La démarche prolonge une stratégie déjà éprouvée par Jensen Huang, directeur général de Nvidia, qui a dépensé des milliards de dollars pour faire émerger une nouvelle génération de fournisseurs d’infrastructure comme CoreWeave. Le bail texan franchit une étape supplémentaire, puisque le fabricant se place désormais derrière les murs qui abritent ses composants.
Un bail qui vaut notation investment grade
L’engagement de Nvidia est la clé du financement de Hut 8. Le développeur a émis environ 4,3 milliards de dollars d’obligations à 6,129 % en juin pour la première phase du projet. Moody’s a accordé une notation investment grade à cette dette, catégorie réservée aux émetteurs jugés solides, en raison précisément du bail. Les titres se sont placés à environ 100 points de base au-dessus de la dette à trente ans de Nvidia elle-même.
Le mécanisme est connu des banquiers : quand un géant technologique garantit les baux d’un data center, le coût de financement du développeur est divisé par deux environ. Hut 8 devrait solliciter le marché à nouveau pour la deuxième phase, annoncée la semaine dernière, qui doublera la taille du campus. L’entreprise décrit publiquement son locataire comme une société très bien notée, sans le nommer, et refuse de commenter les spéculations sur son identité. Les documents obligataires citent six géants technologiques, dont Nvidia, parmi les locataires autorisés.
Le débat sur le financement circulaire relancé
L’opération alimente les inquiétudes sur le financement circulaire, ce mécanisme par lequel un fournisseur finance directement le marché de ses propres produits. Nvidia discute par ailleurs d’une garantie de 250 milliards de dollars apportée à OpenAI pour l’aider à louer un data center de 10 gigawatts que SoftBank construit dans l’Ohio, d’après des personnes au fait du dossier. Son implication dans ce projet avait été rapportée en premier lieu par The Information et le Wall Street Journal.

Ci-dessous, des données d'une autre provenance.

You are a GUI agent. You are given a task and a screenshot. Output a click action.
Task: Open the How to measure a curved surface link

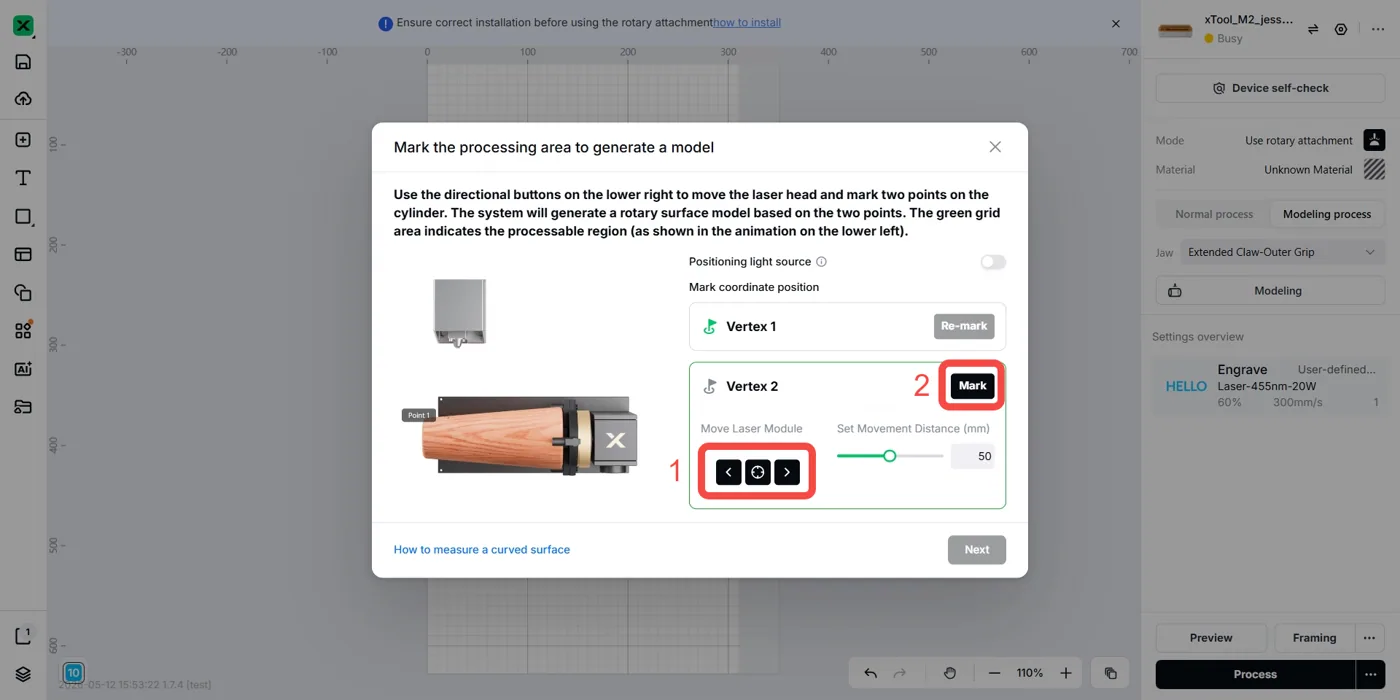(x=482, y=549)
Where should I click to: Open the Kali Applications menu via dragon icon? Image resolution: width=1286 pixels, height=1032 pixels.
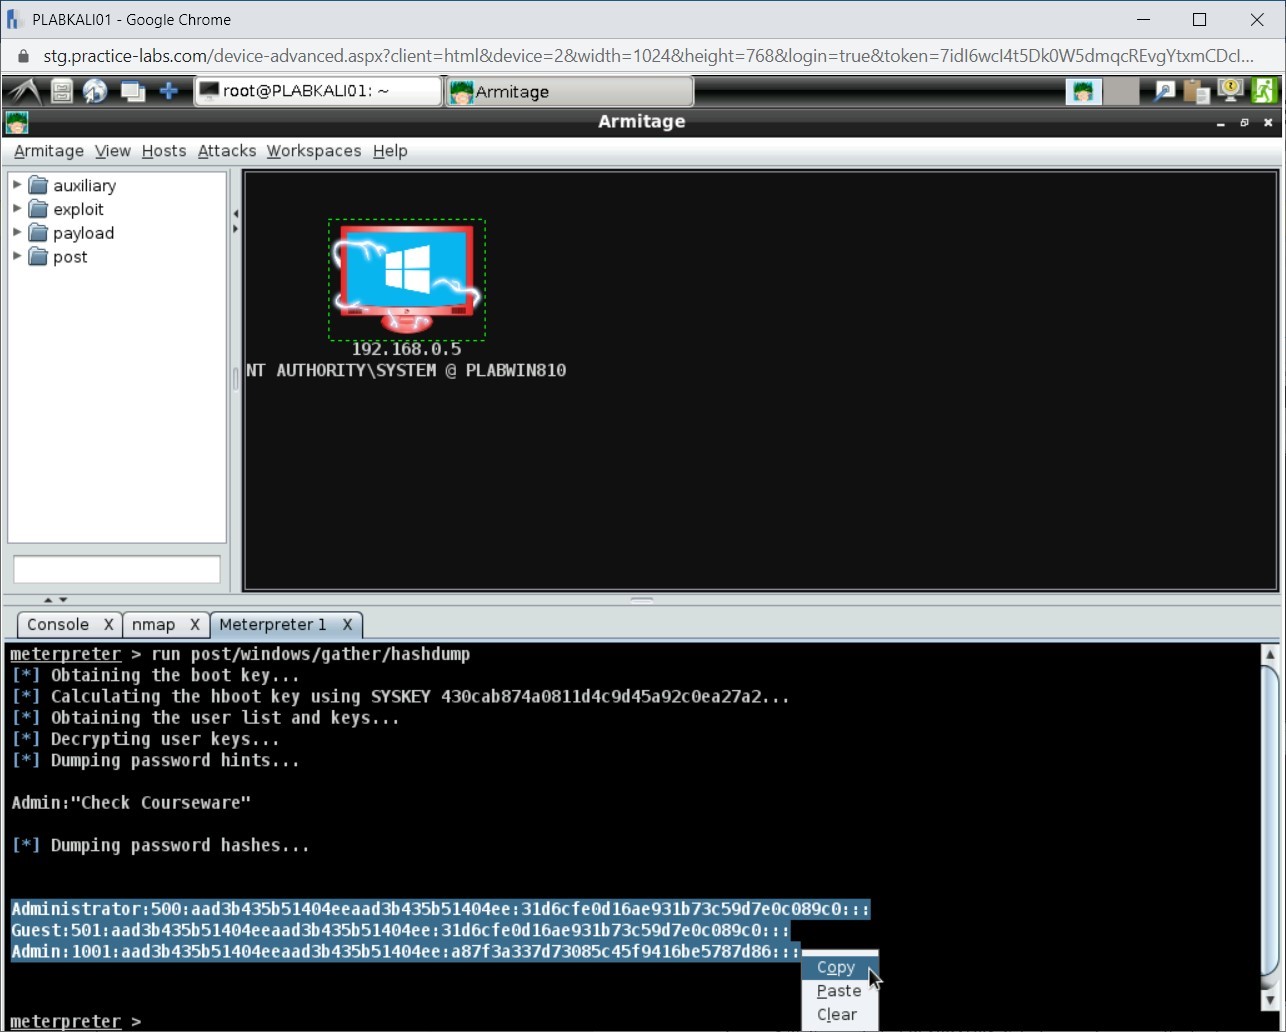[22, 91]
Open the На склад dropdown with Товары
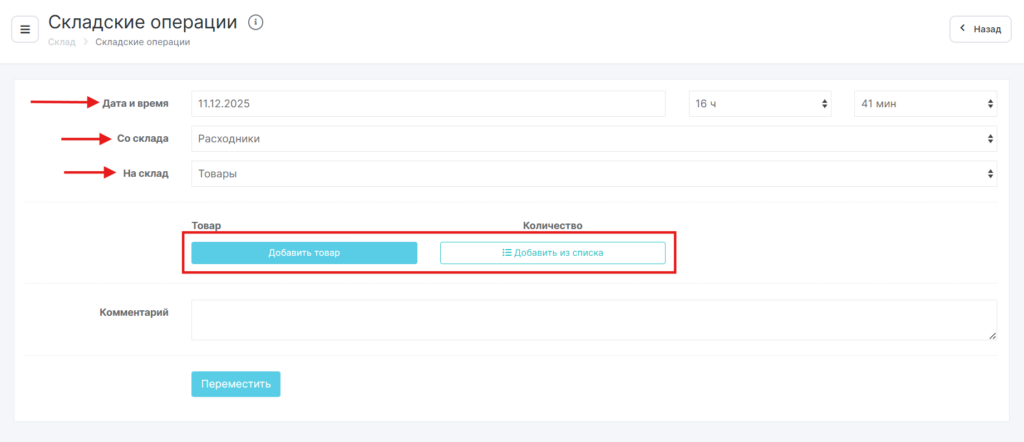Viewport: 1024px width, 442px height. (593, 174)
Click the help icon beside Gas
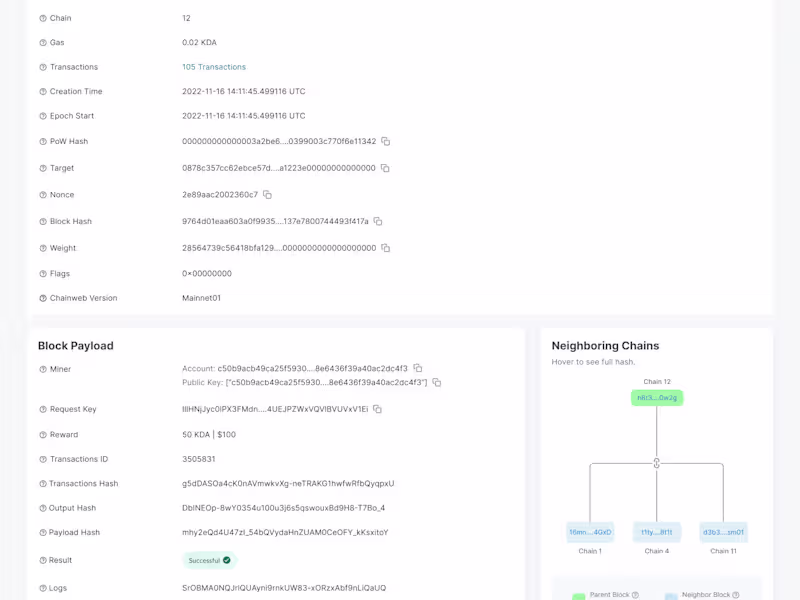This screenshot has width=800, height=600. pyautogui.click(x=42, y=43)
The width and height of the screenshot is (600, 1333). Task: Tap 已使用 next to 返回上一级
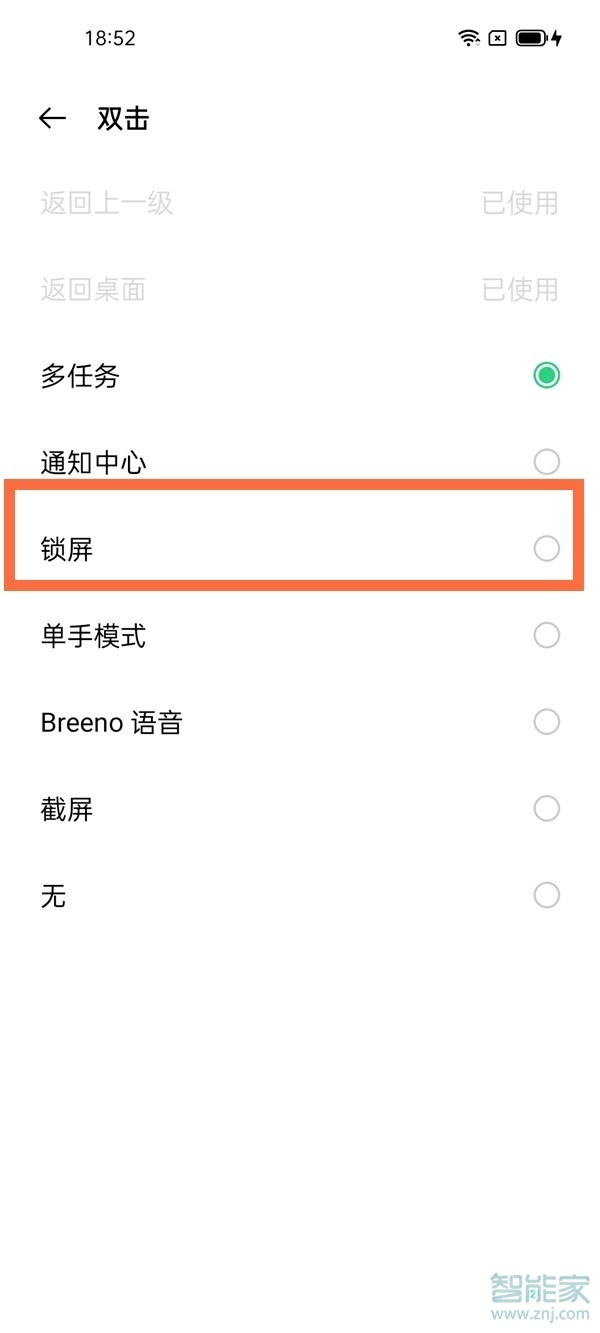520,204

Les comptes portent la trace de cette stratégie. Le dernier document trimestriel de Nvidia fait état de 32,4 milliards de dollars de loyers de data centers non encore commencés, principalement destinés à la recherche et développement, contre 7,4 milliards un an plus tôt. Le seul bail de 9,8 milliards sur la première phase de Beacon Point représente près d’un tiers de ce montant.

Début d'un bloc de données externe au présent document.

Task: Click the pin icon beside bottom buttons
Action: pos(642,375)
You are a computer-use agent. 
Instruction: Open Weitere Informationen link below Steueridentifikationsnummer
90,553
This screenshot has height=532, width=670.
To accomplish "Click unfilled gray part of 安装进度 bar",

Le calendrier tombe mal. Comme nous l’écrivions hier, les marchés viennent de sanctionner lourdement les valeurs de semi-conducteurs, précisément sur la question de la soutenabilité des dépenses d’IA.
Google avance ses TPU face à Nvidia
La concurrence pousse dans la même direction. Google mobilise lui aussi son bilan pour placer ses processeurs maison, les TPU, en garantissant des data centers et en débloquant de la dette moins chère pour les développeurs. Les deux groupes se livrent une bataille de crédit autant que de silicium.
Et maintenant ?
Trois points à suivre. Le financement de la deuxième phase de Beacon Point, qui testera l’appétit obligataire pour ce montage. La confirmation ou non de la garantie de 250 milliards de dollars à OpenAI dans l’Ohio. Et la réaction des investisseurs, qui découvrent l’ampleur des engagements hors bilan de Nvidia au moment même où ils réévaluent toute la chaîne de valeur de l’IA.